- [PROBLEMS AND TASKS]
a - According to the Desert Laboratory passage below, which organization founded the facility in 1903?
b - Pick up the Desert Laboratory passage below after its final sentence and keep writing.

The Desert Laboratory is a historic biological research facility atop Tumamoc Hill (O'odham: Cemamagĭ Doʼag) at 1675 West Anklam Road in Tucson, Arizona. It was founded by the Carnegie Institution in 1903 to study how plants survive and thrive in the heat and aridity of deserts, and was the first such privately funded effort in the nation. Beginning in 1906, numerous long term ecological observation areas were set up by Volney Spalding & Forrest Shreve on the 860 acre scientific domain of Tumamoc Hill. Nine of these are the world's oldest permanent ecology study quadrats. The facility and staff were key contributors to what is now considered the science of ecology, including participating in the creation of the Ecological Society of America in 1915 and the Ecology journal. Led by Spalding & Shreve, they also contributed innovations in conservation.

- [DATA EXTRACTS]
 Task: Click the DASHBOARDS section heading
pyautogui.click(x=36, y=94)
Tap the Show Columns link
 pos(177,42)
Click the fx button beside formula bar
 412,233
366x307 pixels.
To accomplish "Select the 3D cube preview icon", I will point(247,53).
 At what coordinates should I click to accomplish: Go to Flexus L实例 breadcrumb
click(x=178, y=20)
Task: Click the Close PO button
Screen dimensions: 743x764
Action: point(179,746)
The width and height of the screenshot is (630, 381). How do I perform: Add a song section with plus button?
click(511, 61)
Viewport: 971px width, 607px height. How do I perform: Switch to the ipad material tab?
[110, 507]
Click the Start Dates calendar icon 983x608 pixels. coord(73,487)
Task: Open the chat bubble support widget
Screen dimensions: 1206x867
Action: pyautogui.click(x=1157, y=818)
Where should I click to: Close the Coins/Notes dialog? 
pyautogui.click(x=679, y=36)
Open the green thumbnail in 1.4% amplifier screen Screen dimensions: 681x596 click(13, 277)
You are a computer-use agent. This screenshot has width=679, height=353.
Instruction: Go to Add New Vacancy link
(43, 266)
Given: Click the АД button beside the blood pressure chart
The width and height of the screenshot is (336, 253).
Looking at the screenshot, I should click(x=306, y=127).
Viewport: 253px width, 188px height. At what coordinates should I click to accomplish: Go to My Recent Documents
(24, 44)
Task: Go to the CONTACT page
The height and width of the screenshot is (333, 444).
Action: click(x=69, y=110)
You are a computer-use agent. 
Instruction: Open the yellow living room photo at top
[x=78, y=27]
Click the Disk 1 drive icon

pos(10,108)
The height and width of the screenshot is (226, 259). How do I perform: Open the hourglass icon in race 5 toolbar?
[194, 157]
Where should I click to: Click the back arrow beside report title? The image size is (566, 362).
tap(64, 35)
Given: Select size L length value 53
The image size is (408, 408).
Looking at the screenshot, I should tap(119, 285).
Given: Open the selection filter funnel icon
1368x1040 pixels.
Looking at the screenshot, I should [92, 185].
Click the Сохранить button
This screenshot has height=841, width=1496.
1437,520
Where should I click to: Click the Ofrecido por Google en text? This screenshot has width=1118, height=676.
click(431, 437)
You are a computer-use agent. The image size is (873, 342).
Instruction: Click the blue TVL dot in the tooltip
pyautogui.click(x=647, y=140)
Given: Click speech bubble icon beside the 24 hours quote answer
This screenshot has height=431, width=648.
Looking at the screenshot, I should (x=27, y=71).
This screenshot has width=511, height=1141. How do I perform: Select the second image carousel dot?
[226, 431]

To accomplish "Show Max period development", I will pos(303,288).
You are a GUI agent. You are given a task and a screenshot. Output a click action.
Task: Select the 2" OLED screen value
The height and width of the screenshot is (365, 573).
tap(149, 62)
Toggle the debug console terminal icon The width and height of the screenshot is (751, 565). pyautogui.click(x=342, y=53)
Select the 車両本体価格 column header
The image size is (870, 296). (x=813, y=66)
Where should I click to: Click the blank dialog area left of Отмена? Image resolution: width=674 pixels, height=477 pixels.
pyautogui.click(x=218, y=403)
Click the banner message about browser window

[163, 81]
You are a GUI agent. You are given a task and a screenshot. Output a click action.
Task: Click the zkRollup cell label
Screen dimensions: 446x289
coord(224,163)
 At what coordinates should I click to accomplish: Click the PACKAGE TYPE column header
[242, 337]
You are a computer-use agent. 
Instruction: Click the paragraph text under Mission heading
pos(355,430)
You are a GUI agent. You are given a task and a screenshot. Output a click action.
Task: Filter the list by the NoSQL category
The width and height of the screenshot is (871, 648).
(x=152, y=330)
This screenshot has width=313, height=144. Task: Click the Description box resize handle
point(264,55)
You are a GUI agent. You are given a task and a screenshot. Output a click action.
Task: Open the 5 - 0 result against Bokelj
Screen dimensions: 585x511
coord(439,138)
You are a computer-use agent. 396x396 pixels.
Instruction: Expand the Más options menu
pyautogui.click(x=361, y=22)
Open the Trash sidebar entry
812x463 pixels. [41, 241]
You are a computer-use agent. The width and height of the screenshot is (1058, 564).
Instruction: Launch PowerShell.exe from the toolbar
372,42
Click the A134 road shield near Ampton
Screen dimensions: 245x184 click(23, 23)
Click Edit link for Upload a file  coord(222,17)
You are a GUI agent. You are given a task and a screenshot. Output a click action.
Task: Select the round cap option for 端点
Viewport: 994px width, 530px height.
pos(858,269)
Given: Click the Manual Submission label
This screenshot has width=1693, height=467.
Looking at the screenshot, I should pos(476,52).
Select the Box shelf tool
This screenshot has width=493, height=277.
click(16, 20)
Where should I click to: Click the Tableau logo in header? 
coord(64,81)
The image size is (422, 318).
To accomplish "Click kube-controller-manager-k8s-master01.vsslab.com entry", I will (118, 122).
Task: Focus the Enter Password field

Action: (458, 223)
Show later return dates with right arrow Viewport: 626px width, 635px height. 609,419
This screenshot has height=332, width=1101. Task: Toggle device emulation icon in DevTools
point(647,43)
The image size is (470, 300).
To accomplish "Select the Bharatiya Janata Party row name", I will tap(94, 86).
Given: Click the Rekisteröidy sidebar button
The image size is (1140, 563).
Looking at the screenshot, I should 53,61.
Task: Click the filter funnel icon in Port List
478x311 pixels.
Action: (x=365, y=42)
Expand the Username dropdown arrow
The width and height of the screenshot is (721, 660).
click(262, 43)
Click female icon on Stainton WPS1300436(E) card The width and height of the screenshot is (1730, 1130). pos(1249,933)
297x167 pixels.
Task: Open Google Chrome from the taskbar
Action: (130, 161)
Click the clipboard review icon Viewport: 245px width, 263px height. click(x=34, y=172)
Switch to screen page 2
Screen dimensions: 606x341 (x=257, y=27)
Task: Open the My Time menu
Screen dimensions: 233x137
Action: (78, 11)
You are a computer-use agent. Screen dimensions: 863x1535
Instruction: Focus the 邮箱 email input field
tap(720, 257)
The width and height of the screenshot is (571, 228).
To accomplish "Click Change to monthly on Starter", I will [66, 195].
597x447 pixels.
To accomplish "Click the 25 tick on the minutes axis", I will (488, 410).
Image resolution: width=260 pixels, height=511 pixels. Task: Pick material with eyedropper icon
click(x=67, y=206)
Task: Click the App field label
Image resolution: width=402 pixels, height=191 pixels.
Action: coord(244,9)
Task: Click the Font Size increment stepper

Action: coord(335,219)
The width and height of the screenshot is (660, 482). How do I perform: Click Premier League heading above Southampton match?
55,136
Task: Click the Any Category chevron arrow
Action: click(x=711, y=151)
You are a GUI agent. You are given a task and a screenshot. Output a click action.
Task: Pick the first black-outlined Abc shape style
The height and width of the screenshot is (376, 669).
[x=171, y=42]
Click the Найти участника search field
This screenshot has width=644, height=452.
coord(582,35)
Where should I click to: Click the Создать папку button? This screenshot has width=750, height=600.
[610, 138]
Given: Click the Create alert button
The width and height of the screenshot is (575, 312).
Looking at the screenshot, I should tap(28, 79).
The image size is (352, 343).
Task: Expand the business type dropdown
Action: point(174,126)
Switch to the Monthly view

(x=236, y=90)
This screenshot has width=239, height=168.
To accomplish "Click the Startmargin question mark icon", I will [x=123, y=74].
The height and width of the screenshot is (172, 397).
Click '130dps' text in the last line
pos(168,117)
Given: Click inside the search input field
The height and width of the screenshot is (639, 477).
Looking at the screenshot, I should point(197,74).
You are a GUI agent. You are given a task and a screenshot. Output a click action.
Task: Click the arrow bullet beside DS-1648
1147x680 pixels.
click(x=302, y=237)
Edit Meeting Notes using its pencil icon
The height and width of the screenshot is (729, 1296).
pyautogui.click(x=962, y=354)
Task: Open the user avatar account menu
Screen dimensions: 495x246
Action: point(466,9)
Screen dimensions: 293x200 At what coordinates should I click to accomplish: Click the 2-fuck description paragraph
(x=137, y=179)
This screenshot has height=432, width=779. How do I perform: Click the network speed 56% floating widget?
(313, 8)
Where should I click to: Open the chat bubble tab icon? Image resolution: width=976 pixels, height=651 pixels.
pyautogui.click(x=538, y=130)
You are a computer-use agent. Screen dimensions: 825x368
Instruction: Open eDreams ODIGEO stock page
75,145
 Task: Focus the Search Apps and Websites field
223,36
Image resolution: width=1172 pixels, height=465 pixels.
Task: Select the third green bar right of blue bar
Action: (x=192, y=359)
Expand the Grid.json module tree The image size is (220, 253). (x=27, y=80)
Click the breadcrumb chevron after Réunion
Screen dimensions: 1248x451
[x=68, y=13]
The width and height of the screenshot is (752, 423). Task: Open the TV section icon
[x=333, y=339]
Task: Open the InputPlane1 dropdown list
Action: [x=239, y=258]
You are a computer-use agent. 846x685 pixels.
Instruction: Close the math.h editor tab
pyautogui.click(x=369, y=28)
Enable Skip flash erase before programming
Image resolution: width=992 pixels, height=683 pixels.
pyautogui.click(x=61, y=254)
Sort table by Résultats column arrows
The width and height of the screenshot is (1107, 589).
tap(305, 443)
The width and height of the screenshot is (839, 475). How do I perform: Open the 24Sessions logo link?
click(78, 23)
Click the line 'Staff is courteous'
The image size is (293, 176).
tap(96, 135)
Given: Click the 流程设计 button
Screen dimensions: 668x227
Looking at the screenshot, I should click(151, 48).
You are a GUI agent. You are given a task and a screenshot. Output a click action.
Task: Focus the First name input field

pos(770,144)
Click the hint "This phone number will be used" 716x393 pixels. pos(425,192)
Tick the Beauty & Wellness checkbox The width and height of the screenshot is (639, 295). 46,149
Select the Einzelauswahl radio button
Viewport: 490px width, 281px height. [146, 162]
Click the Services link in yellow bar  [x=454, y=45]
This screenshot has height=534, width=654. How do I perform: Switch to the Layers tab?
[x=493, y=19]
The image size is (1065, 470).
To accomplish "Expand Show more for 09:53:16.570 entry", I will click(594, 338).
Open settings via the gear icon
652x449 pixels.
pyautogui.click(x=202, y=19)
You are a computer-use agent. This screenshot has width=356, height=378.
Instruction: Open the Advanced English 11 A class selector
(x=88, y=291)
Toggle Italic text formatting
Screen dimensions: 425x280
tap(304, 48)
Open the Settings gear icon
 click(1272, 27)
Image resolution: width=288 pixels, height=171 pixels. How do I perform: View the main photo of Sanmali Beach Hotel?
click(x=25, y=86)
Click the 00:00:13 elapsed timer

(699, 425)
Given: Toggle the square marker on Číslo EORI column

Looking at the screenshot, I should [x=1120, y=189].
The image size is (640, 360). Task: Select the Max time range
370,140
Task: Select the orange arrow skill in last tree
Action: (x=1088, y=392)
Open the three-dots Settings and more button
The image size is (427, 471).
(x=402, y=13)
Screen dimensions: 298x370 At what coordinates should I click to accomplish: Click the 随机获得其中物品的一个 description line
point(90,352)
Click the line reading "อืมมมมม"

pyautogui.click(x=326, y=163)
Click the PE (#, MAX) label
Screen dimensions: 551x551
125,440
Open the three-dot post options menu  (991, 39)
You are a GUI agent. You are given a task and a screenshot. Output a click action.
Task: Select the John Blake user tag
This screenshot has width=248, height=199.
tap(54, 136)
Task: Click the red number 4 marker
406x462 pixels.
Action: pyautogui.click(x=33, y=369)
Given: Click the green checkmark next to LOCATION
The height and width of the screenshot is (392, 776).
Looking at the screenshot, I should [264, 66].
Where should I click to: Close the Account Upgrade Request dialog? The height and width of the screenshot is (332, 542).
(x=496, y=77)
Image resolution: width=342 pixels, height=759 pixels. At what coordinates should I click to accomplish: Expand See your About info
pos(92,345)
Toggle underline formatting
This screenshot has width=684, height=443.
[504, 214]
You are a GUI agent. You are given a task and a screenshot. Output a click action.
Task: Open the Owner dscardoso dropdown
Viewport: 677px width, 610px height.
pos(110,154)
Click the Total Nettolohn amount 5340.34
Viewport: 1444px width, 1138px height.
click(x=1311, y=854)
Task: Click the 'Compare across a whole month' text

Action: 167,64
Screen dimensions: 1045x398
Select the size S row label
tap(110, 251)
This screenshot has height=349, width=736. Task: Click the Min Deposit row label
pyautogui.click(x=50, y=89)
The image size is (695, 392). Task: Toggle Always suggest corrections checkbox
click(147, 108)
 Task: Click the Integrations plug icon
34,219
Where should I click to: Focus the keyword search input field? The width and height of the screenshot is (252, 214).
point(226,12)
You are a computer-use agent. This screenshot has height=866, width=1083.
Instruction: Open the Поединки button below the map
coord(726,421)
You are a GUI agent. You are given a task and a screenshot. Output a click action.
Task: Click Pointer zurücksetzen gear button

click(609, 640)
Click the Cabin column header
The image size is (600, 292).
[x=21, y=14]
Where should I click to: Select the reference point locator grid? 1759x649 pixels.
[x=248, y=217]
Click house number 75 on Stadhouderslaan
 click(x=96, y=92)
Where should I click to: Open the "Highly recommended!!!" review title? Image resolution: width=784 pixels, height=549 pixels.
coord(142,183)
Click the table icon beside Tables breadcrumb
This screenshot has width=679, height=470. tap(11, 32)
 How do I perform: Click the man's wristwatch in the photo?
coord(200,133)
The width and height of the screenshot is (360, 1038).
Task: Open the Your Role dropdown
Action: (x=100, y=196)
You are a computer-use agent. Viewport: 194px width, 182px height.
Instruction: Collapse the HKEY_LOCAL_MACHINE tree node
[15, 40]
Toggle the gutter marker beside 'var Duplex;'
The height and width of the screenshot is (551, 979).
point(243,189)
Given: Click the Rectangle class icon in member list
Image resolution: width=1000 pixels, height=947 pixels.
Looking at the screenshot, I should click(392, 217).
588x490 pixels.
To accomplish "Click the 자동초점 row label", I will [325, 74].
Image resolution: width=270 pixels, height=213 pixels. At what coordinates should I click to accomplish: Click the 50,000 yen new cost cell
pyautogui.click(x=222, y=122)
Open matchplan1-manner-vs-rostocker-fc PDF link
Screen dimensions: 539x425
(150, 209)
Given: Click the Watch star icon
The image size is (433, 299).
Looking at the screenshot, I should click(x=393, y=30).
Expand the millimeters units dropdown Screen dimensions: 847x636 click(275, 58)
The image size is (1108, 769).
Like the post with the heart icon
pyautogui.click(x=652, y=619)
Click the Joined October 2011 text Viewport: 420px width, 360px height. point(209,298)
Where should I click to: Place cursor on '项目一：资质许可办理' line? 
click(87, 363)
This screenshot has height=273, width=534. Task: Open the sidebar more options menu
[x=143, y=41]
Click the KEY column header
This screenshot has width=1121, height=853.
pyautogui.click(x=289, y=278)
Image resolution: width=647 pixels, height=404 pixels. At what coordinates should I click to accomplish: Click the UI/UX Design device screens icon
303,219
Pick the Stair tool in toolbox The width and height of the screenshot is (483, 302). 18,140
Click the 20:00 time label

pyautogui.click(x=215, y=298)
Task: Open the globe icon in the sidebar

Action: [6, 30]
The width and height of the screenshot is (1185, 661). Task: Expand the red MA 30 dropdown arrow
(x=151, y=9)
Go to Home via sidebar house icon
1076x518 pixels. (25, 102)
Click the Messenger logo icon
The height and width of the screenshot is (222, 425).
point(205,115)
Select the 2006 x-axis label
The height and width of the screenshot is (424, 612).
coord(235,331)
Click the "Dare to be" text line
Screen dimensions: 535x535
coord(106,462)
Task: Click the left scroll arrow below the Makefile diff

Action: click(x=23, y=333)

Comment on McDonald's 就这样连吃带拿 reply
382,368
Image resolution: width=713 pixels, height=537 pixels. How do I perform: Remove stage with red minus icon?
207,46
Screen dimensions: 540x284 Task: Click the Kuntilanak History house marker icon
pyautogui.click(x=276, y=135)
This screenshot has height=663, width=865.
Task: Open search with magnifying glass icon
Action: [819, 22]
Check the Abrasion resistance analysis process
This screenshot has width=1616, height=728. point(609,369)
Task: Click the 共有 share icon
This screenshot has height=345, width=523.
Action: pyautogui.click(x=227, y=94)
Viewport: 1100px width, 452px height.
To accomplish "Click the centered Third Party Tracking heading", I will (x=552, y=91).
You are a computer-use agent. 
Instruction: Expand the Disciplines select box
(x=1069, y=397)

- [SOLVED PROBLEMS]
a - The Carnegie Institution.

b -
Part of it was declared a National Historic Landmark in 1965. The rest was added in 1987.

==History==

Acting on the authority of the Carnegie Institution of Washington, Frederick Vernon Coville Botanist of the USDA and Daniel T. McDougal of the New York Botanical Garden chose Tumamoc Hill as the location of the Desert Laboratory in February, 1903. It opened in October of that year.

It is operated by Tumamoc: People & Habitats, part of The University of Arizona's College of Science.